Archäologische Grabung im antiken Fregellae beleuchtet Ende einer Kulturlandschaft
Mainz/Arce/San Giovanni Incarico. Ein Forscherteam des Leibniz-Zentrums für Archäologie (LEIZA) und der Universität Trier hat vom 22. Juli bis 19. August 2024 die Überreste der spätrepublikanischen Stadt Fregellae im heutigen Italien untersucht, um das soziale und wirtschaftliche Gefüge der Region vor und nach ihrer Zerstörung im Jahr 125 v. Chr. besser zu verstehen. Untersuchungen an der ältesten Villa in der Umgebung sowie einem römischen Militärlager außerhalb der Stadt zeigen, dass mit der Zerstörung auch die wirtschaftliche Existenzgrundlage ihrer Bewohner vernichtet wurde. Die Region blieb daraufhin über 170 Jahre lang unbesiedelt.
In diesem Jahr konzentrierten sich die Arbeiten auf eine Villa mit landwirtschaftlicher Produktionsstätte sowie die weitere Erschließung eines römischen Militärlagers, das während der Belagerung der Stadt errichtet wurde.
Die Villa, die der lokalen Elite gehörte, ist die älteste ihrer Art, die bisher in der Region entdeckt wurde.

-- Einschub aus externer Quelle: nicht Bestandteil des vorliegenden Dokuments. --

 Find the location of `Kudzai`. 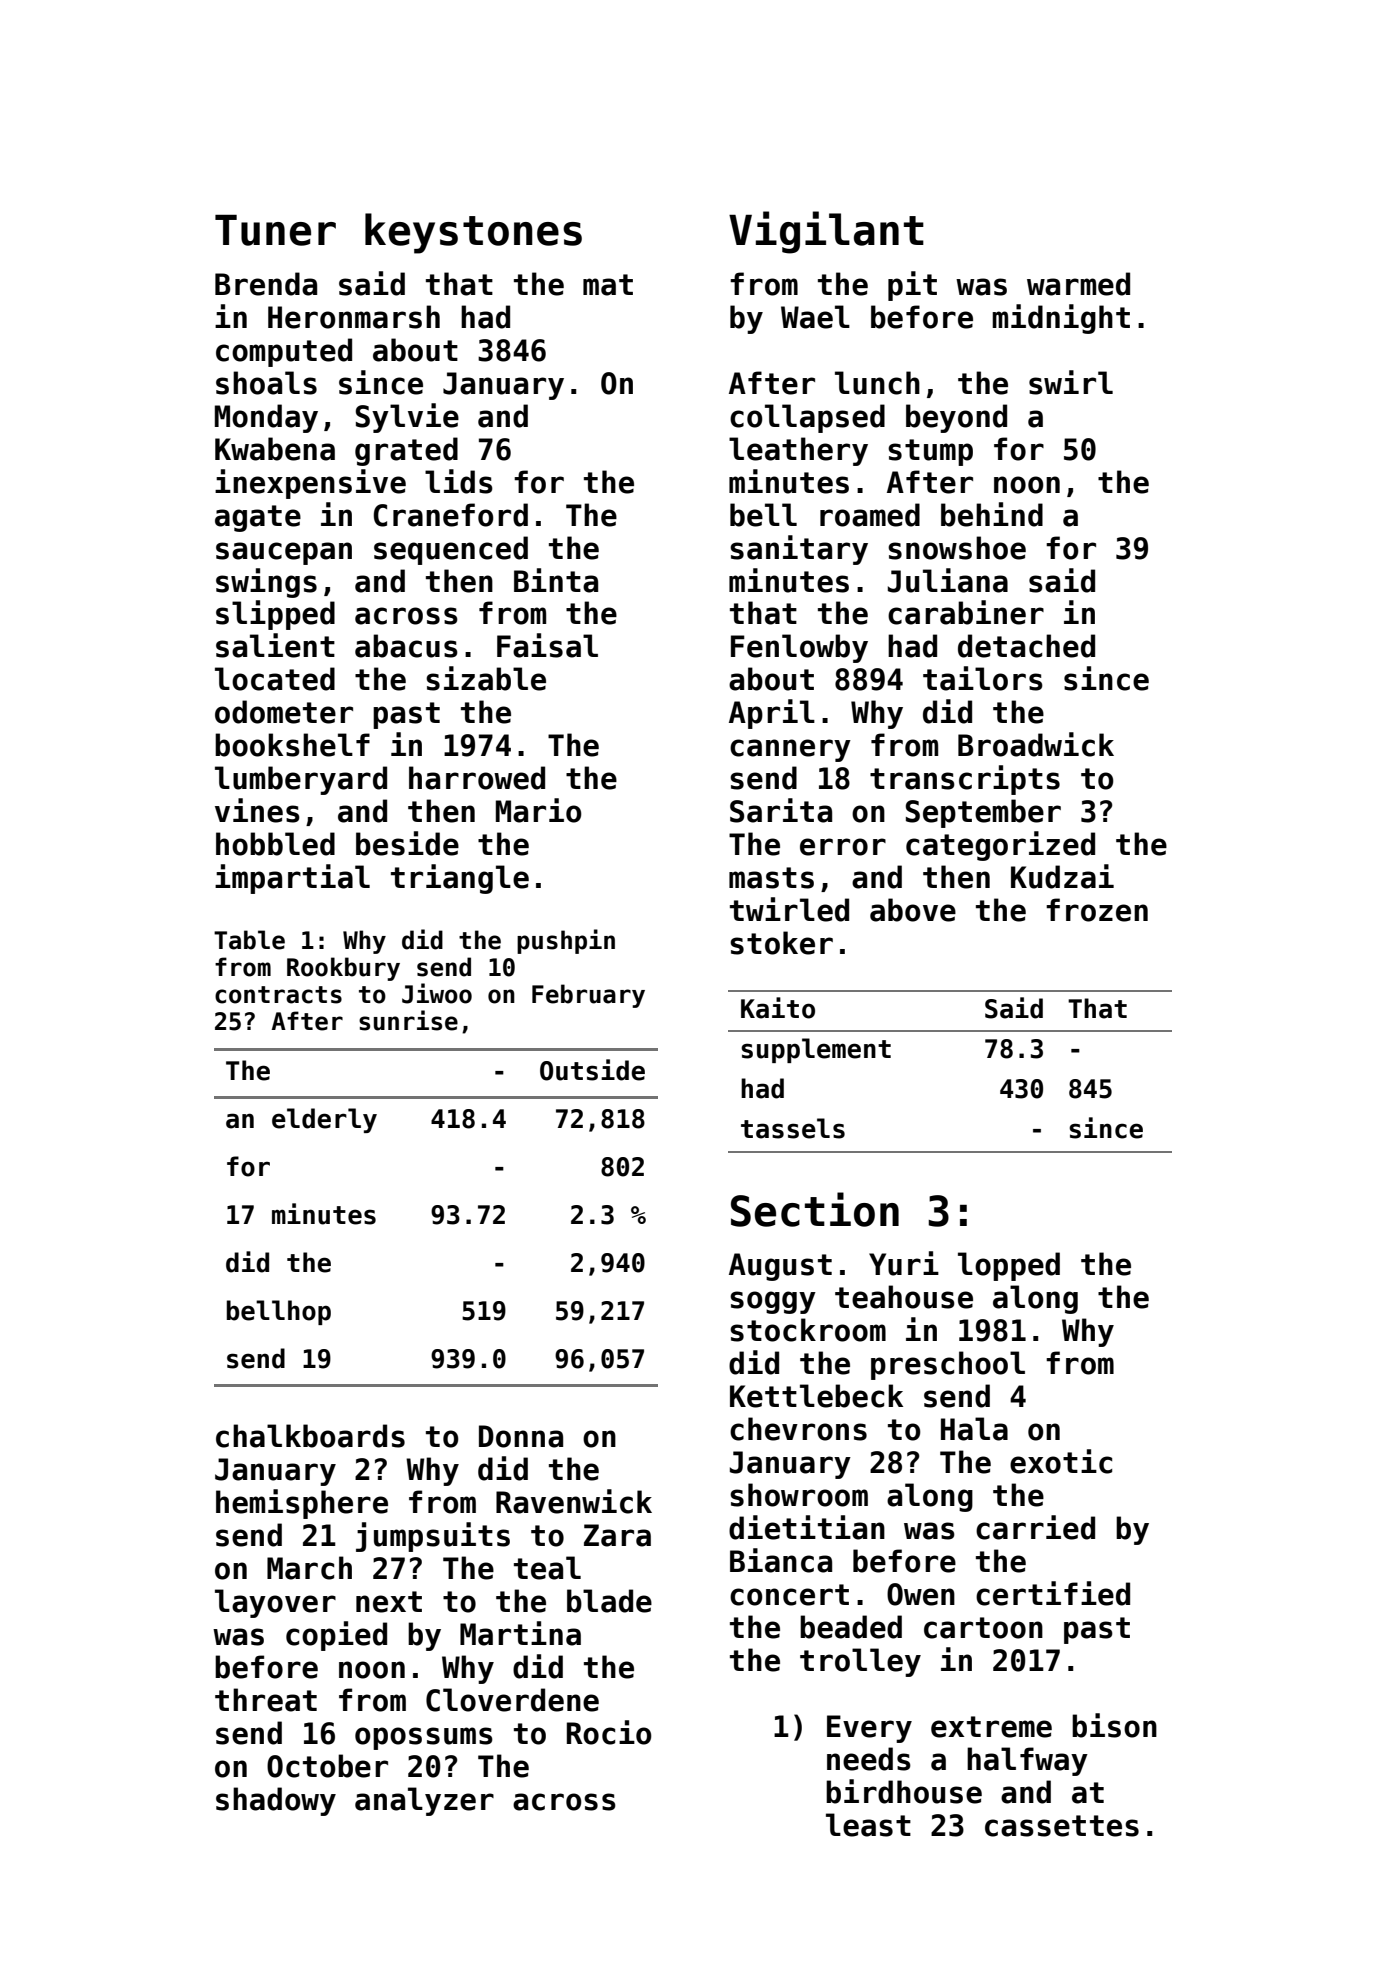

Kudzai is located at coordinates (1062, 876).
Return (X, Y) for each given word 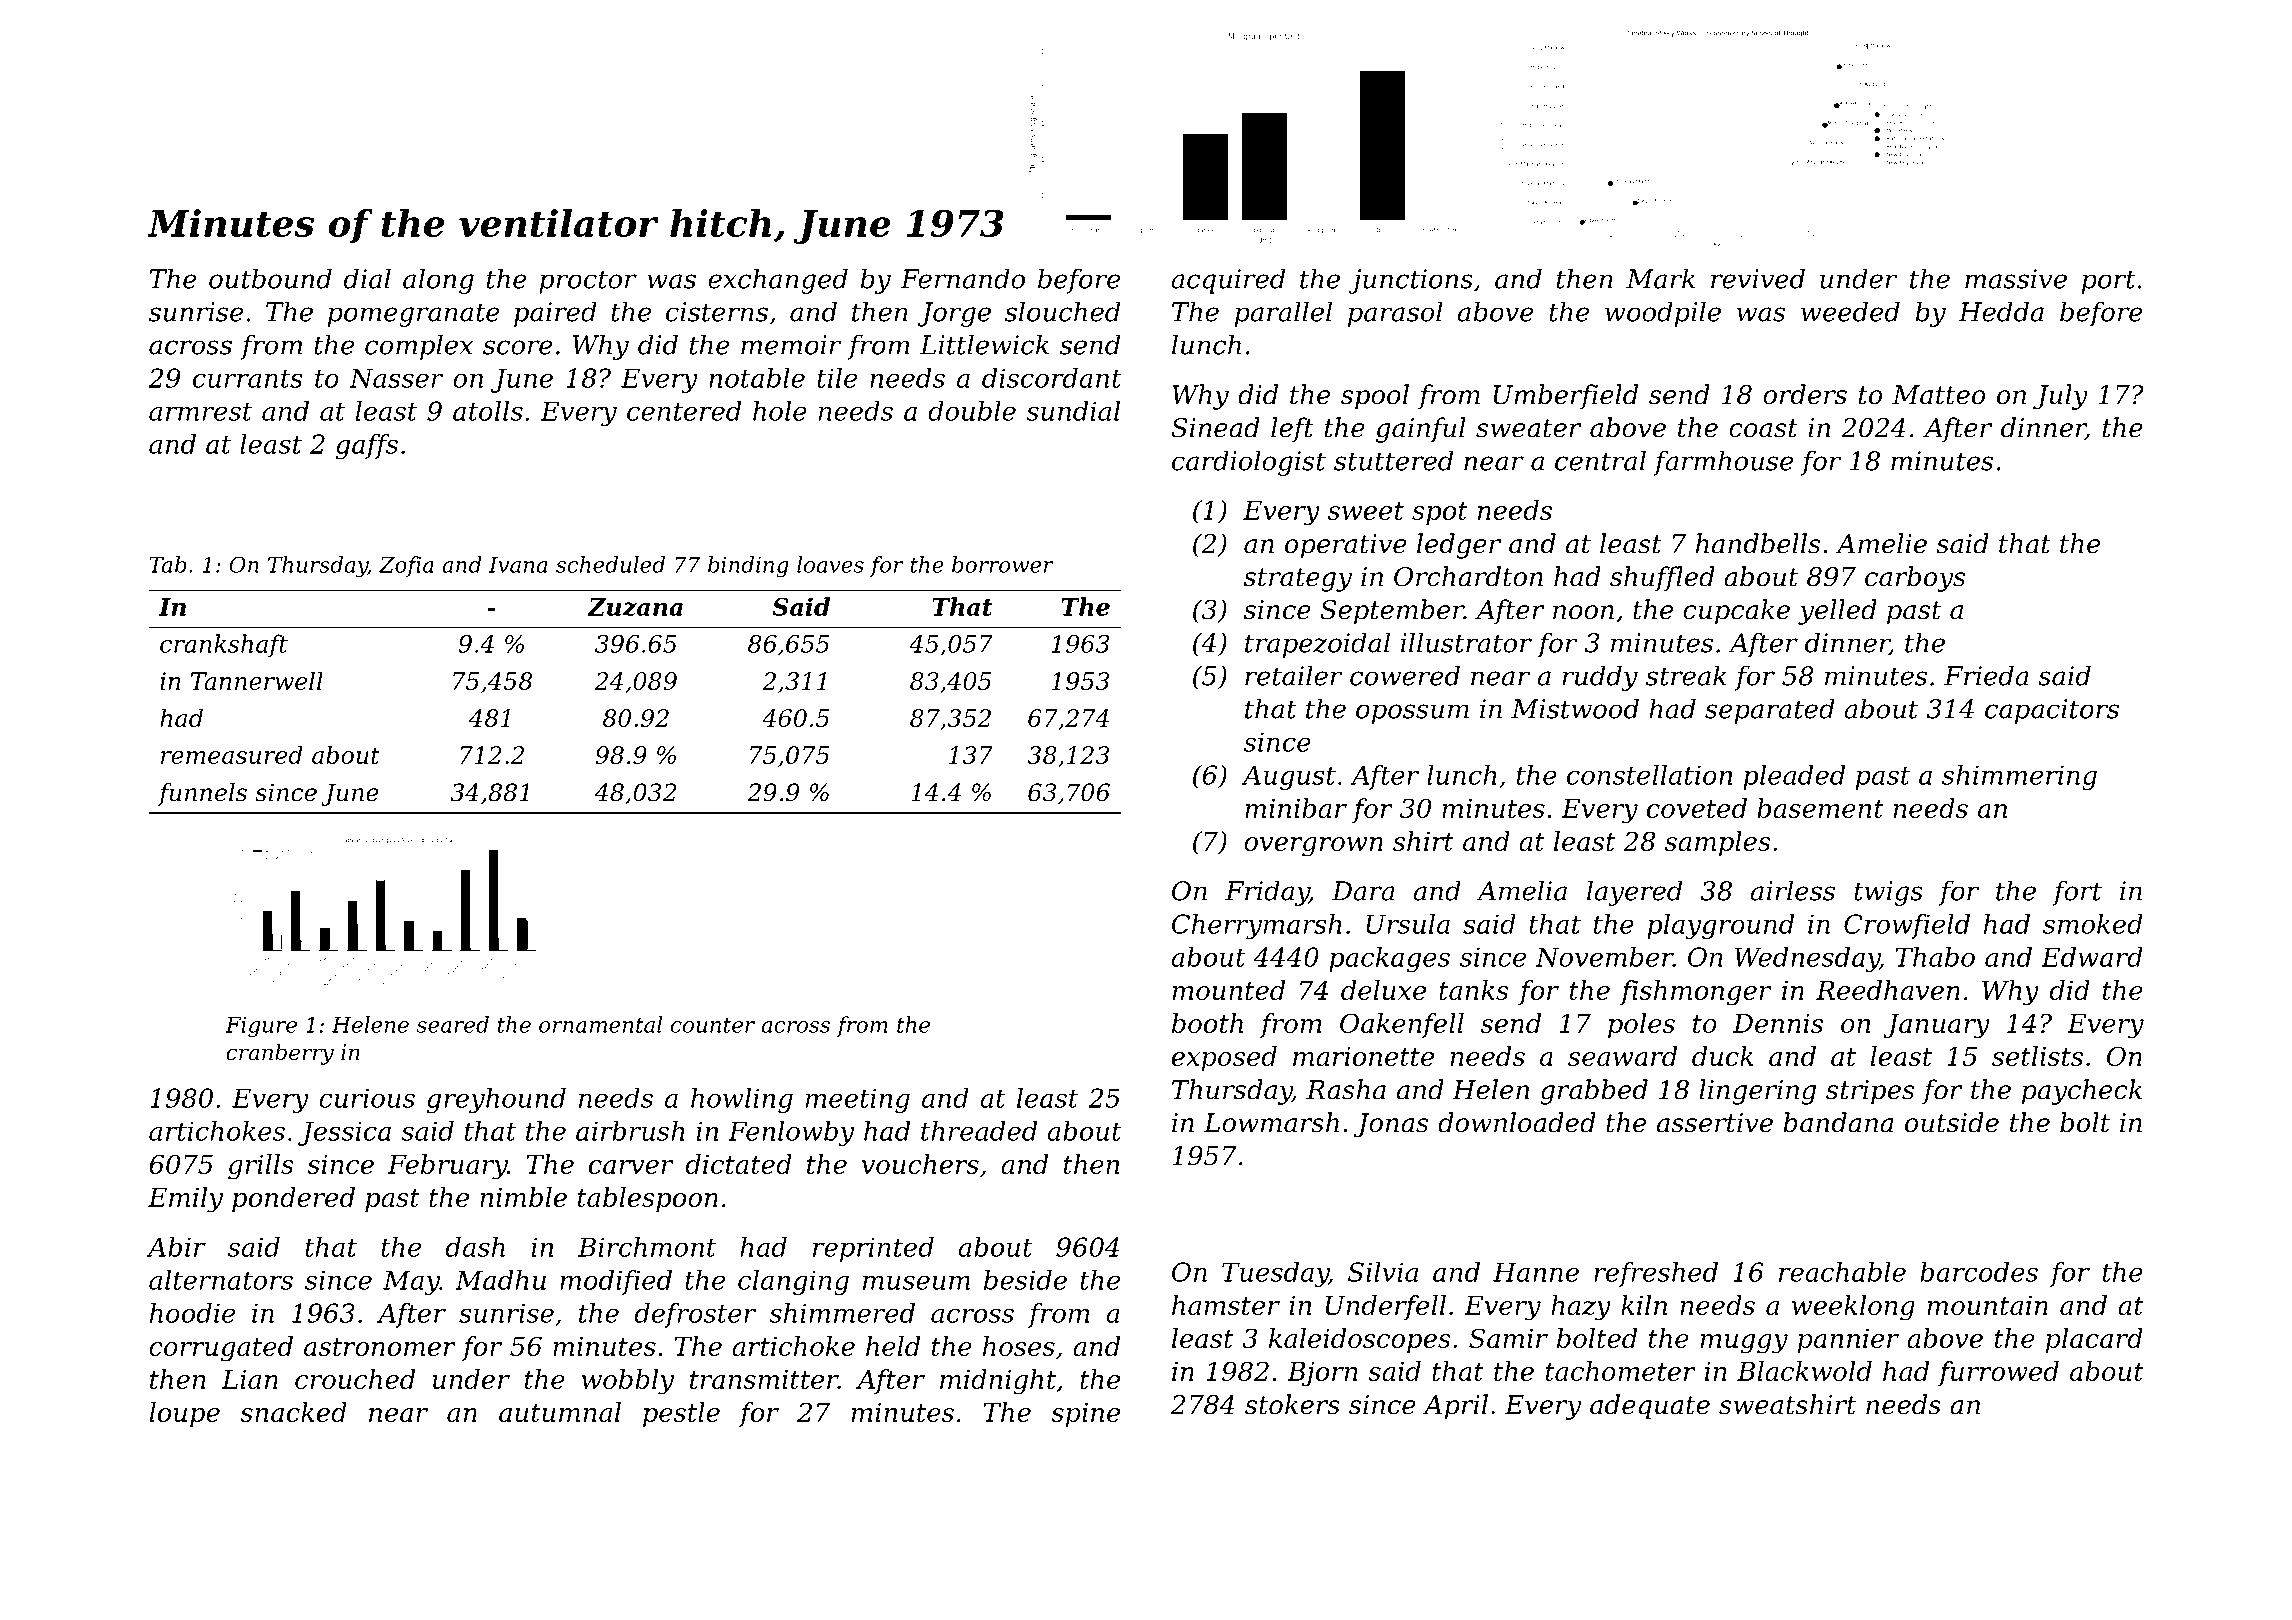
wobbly (628, 1382)
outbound (270, 278)
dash (475, 1247)
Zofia (406, 566)
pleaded (1794, 777)
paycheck (2082, 1092)
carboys (1915, 579)
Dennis (1778, 1023)
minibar (1296, 808)
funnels (202, 794)
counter (713, 1025)
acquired (1228, 281)
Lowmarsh (1271, 1122)
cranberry (280, 1054)
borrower (1003, 564)
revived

Sie wurde etwa 80 Jahre vor der Zerstörung Fregellaes errichtet. „Es ist faszinierend, dass wir die architektonische Struktur einer so frühen Produktionsstätte freilegen konnten“, erklärt Univ.-Prof. Dr. Dominik Maschek, Projektleiter am LEIZA. „Trotz der Brandspuren und des fast vollständig abgetragenen Baumaterials bieten die Funde wertvolle Einblicke in das ländliche Leben und die wirtschaftlichen Aktivitäten der damaligen Bewohner“.
Archäobotanische Untersuchungen und Funde von Amphoren und Vorratsgefäßen belegen, dass in der Anlage Wein, Obst und Getreide produziert wurde. „Vermutlich wurde der Wein nicht nur für den lokalen Markt produziert. Es ist gut möglich, dass dieser innerhalb des mediterranen Handelsnetzwerks bis nach Spanien und Frankreich verhandelt wurde. Der Anbau von Getreide und Obst war hingegen sicherlich für den lokalen Markt bestimmt“, erklärt Maschek.
Die Zerstörung der Anlage durch das römische Heer bedeutete nicht nur das Ende dieser Produktionsstätte, sondern auch den Verlust der Lebensgrundlage ihrer Bewohner. Maschek fügt hinzu: „Durch die gewaltsame Zerstörung wurde die gesamte Wirtschaft der Region nachhaltig geschädigt. Über 170 Jahre lang blieb die Landschaft unbesiedelt, bis das Gebiet schließlich als Abfalldeponie genutzt wurde. Wir haben zahlreiche Keramikgefäße gefunden, die um 50 n. Chr. datieren.“
Neben den Arbeiten an der Villa haben die Forschenden zudem das im letzten Jahr identifizierte Militärlager weiter untersucht. Das Lager, das zur Belagerung von Fregellae errichtet wurde, erstreckte sich über eine Fläche von 90 x 143 Metern und war von einem Wall und einem Graben umschlossen. Die Untersuchungen stützen die bisherigen Ergebnisse zur römischen Militärstrategie und der Belagerungstaktik. „Diese neue Information festigt unser Bild von der römischen Belagerung im Jahr 125 v. Chr.“, erklärt Maschek.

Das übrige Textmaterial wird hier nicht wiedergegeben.